Es wäre gelogen zu sagen, wir hätten nie geflüstert. Doch flutscht unsere Gemeinschaftlichkeit in der Villa wie linge Spaghetti in einer Carbonaratunke. „Derrière les planches“ (Backstage) komplottieren sich Freundschaften und Kompliz:innen. Auf der Bühne sind wir zu fünft in Villa-performance, ohne Zuschauende aber mit sporadischen Besuchenden. Ein Karaokeakt ohne komplette Besetzung lässt die fehlenden Figuren spürbar missen.
Ich sinniere in der Villa thematisch über das Weiche. Inmitten der tausend Seen ufern die textlichen Recherchewanderungen aus, doch pröble ich in der Keramikwerkstatt an Brunnenformen, welche das überbordende wieder in einen Kreislauf fliessen liessen.
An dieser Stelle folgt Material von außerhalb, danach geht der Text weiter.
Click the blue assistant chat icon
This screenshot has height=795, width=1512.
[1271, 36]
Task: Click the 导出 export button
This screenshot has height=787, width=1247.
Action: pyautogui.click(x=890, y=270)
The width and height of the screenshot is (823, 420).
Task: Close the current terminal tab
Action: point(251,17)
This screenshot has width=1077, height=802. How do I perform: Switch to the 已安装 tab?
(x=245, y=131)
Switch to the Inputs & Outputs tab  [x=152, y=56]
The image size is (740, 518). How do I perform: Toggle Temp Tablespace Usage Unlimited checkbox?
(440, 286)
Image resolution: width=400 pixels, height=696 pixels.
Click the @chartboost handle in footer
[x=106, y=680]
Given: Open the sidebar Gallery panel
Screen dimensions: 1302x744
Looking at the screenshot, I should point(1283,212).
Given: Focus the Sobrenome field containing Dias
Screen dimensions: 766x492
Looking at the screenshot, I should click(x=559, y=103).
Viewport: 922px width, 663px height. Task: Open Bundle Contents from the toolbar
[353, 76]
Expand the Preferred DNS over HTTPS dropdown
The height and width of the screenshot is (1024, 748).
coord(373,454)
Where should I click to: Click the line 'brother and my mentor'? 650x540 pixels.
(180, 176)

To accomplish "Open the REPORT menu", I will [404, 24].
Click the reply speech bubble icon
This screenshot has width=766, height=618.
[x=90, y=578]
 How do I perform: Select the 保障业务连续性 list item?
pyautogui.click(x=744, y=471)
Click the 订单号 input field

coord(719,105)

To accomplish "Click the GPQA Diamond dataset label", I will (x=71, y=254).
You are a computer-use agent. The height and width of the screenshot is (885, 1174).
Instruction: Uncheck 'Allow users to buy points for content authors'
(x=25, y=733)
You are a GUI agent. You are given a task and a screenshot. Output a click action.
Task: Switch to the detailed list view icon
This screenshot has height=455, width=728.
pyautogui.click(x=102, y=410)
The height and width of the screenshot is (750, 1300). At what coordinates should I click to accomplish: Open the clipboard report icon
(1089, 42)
Im Wesentlichen beschäftigt mich thematisch der Gwunder, wie Verhärtungen wieder weichgespült werden können und worin das Potential des Beweglichen, Elastischen, Verbindenden liegt. Was kann das Versprechen der Weiche den gefestigten Idealen wie Autonomie, Selbständigkeit oder Durchsetzungsvermögen nahelegen? Und was hat die Schneeforschung, die Männerberatung oder die Weichspülindustrie dazu zu sagen?





Rosmarin in Zuckerwatte eingepackt. Hitze brennt Schwarz auf unseren Einladungen ein. Tümpelböden, schleimig, glitschig, Füsse sinken bis über die Zehen ein. Beschleunigte Autoreifen quietschen in Kurven, aufwärts auf schlängelnden Wegen über Hügel zu unseren Nachbar:innen. Lila Weichspüler tropft in Brunnenschalen. Ein Hahn kräht. Ich wache auf, ohne sichtlich einzuatmen. Wir holen dreissig Eier.
Ich wäge die unterstützenden Worte von Steven beim SNCF Kundendienst ab und male mir aus, wie sich das Villaprojekt in Faucogney-éphémère in die Zukunft wandelt.